Hmm, this is curious. I had a similar issue with my on-board Broadcom NICs. I was able to ping the VM machines from the host and other VMs but unless the traffic originated from outside the box anything beyond pings failed. Have you tried an SSH connection from a VM to a VM? I bet this will not work. The solution was to disable all the hardware offloading mechanisms on the base NICs which will propagate down to the VLAN interface. I did this through the /etc/rc.conf but you could do it live but it requires bringing down the igb0 and igb1.

/etc/rc.conf:

ifconfig_igb0="-rxcsum -txcsum -rxcsum6 -txcsum6 -vlanmtu -vlanhwtag -vlanhwfilter -vlanhwtso -tso -tso4 -tso6 -lro -vlanhwtso -vlanhwcsum up"
ifconfig_igb1="-rxcsum -txcsum -rxcsum6 -txcsum6 -vlanmtu -vlanhwtag -vlanhwfilter -vlanhwtso -tso -tso4 -tso6 -lro -vlanhwtso -vlanhwcsum up"

If this does not work, I suggest running tcpdump from the host on the tap interface connecting to the guest. Use the -vvvv flag to get the verbosity level needed to figure out the problem. It will only take a few seconds with this verbosity to both fill the buffer and provide answer of the root cause.

rajil commented 8 years ago

Thanks, the changes you proposed to disable hardware offloading worked. I am now able to ssh from host to the vm. The NIC on my motherboard are Intel I210.

#lspci 
05:00.0 Ethernet controller: Intel Corporation I210 Gigabit Network Connection (rev 03)
06:00.0 Ethernet controller: Intel Corporation I210 Gigabit Network Connection (rev 03)

I guess there will be some speed reduction by disabling offloading.
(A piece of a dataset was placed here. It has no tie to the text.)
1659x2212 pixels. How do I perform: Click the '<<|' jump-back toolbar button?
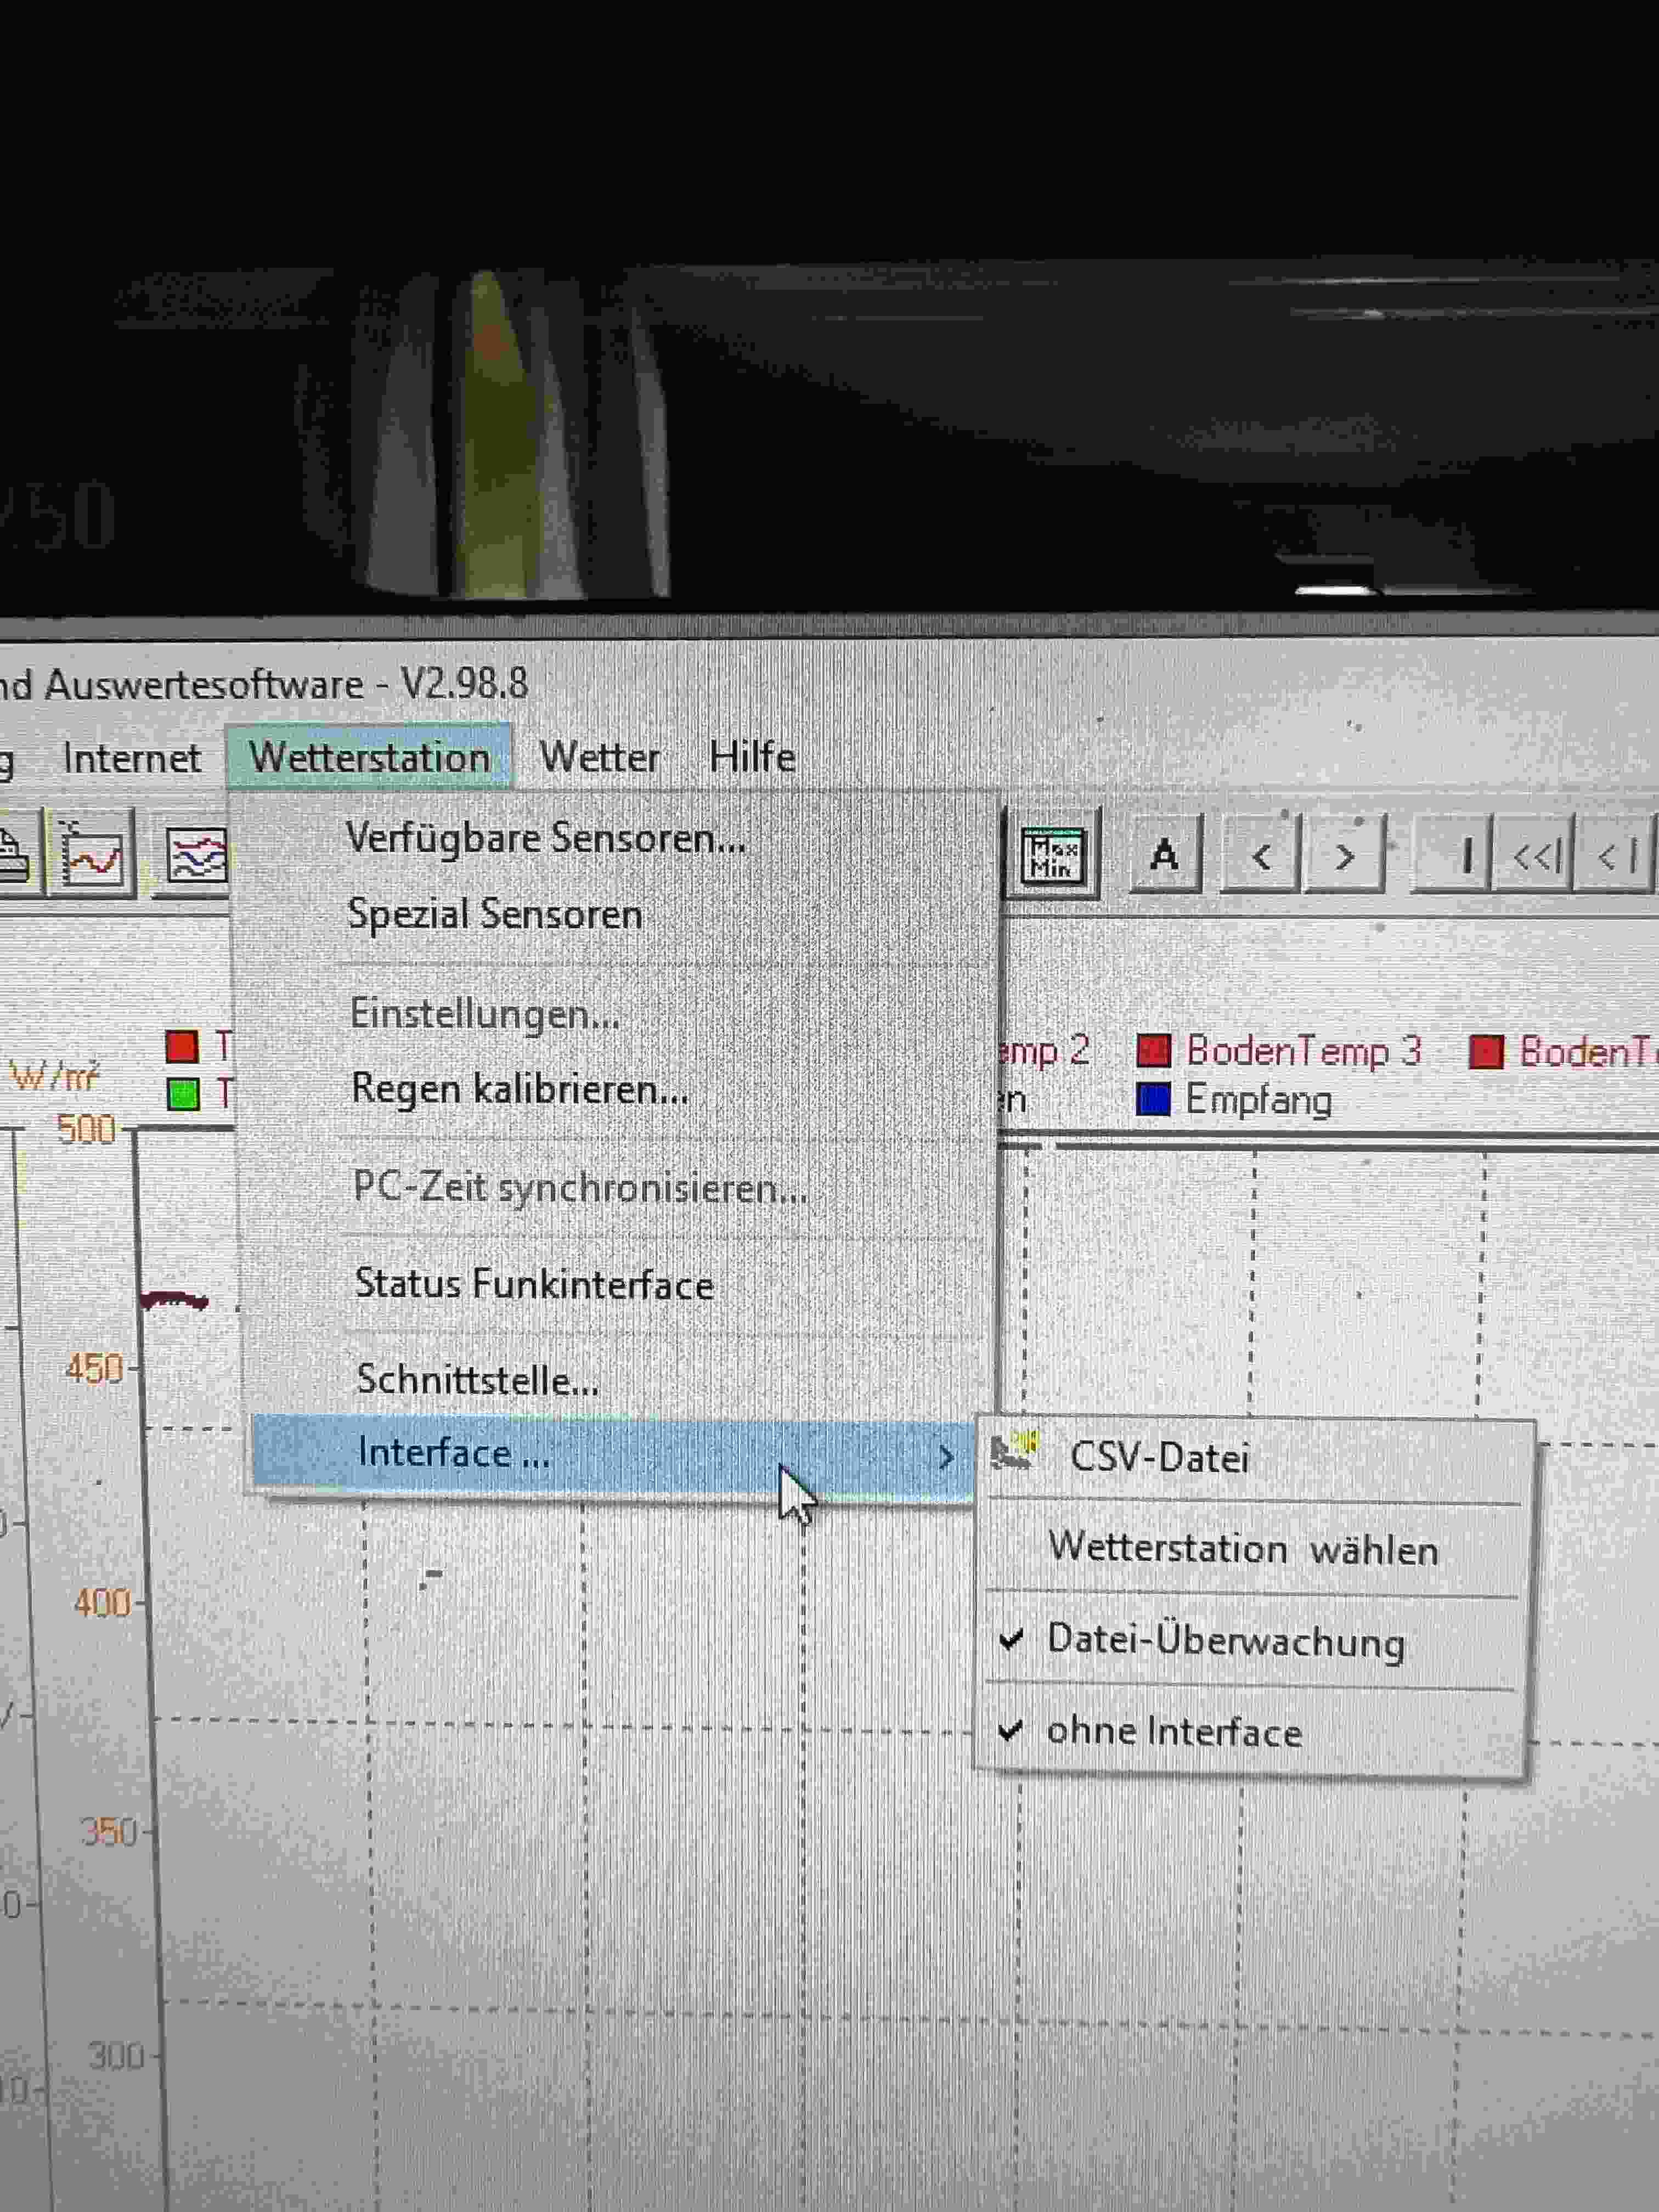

I am bit surprised that this needed to be done on Intel NICs.

The Intel I210 exposes the following options:

#ifconfig igb0
igb0: flags=8943<UP,BROADCAST,RUNNING,PROMISC,SIMPLEX,MULTICAST> metric 0 mtu 1500
        options=403bb<RXCSUM,TXCSUM,VLAN_MTU,VLAN_HWTAGGING,JUMBO_MTU,VLAN_HWCSUM,TSO4,TSO6,VLAN_HWTSO>
        nd6 options=29<PERFORMNUD,IFDISABLED,AUTO_LINKLOCAL>
        media: Ethernet autoselect (1000baseT <full-duplex>)
        status: active

and i used the following options in /etc/rc.conf

ifconfig_igb0="-rxcsum -txcsum  -vlanmtu  -vlanhwtso  -tso4 -tso6 -vlanhwtso -vlanhwcsum up"
ifconfig_igb1="-rxcsum -txcsum  -vlanmtu  -vlanhwtso  -tso4 -tso6 -vlanhwtso -vlanhwcsum up"
EpiJunkie commented 8 years ago

Glad that those commands worked out for you. Your comment about the Intel NICs makes me wonder if the problem is with the VLANs on top of the LAGG. Which is the same configuration as what I am running.

rajil commented 7 years ago

Is it possible to use e1000 driver in FreeBSD-11 to circumvent this issue?